12.00 - Markthal:Suasana di sekitar Rumah Kubus sudah sangat ramai, Koningsdag yang menjadi hari libur nasional membuat banyak wisatawan dan warga lokal berbaur di Stadsdriehoek.
Usai melihat Rumah Kubus, perut sudah mulai terasa lapar. Tapi sebelum makan siang, lebih baik menikmati berbagai camilan unik yang ada di kota ini.
Di sini, saya bertemu dengan seorang kawan lagi, Annie Parwati. Bersama Annie dan Endang, saya mulai menuju ke Markthal. Gedung unik berbentuk huruf 'n' ini diresmikan pada Oktober 2014 oleh Ratu Maxima.
Awalnya, gedung ini adalah bangunan kantor, namun di bawahnya adalah sebuah pasar.
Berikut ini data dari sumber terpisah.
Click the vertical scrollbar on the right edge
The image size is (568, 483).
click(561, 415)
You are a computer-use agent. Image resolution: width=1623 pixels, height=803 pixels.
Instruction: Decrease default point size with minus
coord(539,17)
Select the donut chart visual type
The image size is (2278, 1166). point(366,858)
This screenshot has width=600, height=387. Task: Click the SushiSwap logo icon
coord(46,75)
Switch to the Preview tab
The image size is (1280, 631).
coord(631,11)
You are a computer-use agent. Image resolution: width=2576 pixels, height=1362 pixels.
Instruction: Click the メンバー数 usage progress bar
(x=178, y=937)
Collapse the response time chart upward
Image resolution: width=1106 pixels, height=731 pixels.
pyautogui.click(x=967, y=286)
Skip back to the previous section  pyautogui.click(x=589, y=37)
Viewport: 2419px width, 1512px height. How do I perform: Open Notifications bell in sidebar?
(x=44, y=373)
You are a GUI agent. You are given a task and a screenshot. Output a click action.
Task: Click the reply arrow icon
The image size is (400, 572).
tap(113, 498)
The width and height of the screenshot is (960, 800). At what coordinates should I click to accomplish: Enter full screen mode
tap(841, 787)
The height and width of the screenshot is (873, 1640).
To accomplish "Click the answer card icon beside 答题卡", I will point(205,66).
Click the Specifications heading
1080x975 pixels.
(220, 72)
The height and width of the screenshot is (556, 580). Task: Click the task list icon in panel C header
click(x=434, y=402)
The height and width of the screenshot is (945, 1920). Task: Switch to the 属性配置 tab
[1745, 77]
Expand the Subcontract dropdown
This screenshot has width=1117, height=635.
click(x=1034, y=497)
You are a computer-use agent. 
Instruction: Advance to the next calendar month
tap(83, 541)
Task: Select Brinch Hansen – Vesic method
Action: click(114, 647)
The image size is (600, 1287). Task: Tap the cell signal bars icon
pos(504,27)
Di dalam pasar modern ini, Anda bisa menemukan berbagai makanan, kafe, restoran, penjual keju, bunga, dan lainnya.
 (CNN Indonesia/Christina Andhika Setyanti) |
Penjual keju di dalam Markthal terlihat diserbu banyak wisatawan. Tentu saja, siapa yang mau melewatkan keju saat ada di Belanda?
Toko keju ini menjual beragam keju misalnya De Rotterdamsche Oude, Kleine Boeren Kaasjes, dan lainnya. Tak hanya satu jenis keju, mereka menjual keju aneka rasa, seperti cabai, kelapa, bawang putih dan lainnya.
Namun yang menarik perhatian saya adalah adanya Kue Cannoli. Camilan ini sebenarnya bukanlah makanan khas Belanda, melainkan dari Sisilia, Italia.
Cannoli disebut juga sebagai tabung kecil karena bentuknya yang mirip. Tabung kecil kulit kue ini dipanggang sampai renyah, kemudian di bagian tengahnya diisi dengan krim keju, vanila, atau cappucino. Satu Cannoli ini jual seharga 1 Euro (sekitar Rp14.000).
12.30 - Stad:Setelah puas berkeliling bagian dalam Markthal, Endang dan Annie mengajak saya berkeliling lagi. Mereka berdua membawa saya berkeliling pusat perbelanjaan di Stad. Kawasan ini benar-benar memanjakan mata karena keindahan arsitektur kotanya.
Namun yang menarik perhatian adalah adanya mobil kotak musik. Mobil kotak musik antik yang masih diputar manual dengan tenaga manusia pun memainkan musiknya. Di bagian depan musiknya diberi hiasan boneka kayu dengan busana tradisionalnya.
13.00 - Saint-Laurenskerk:Petualangan kami berlanjut ke Rotterdam Central Station. Di sana saya membuat janji untuk bertemu dengan salah satu warga lokal Rotterdam, food blogger, sekaligus penulis buku panduan wisata Rotterdam, 'Discover My City Rotterdam', Guido Leurs.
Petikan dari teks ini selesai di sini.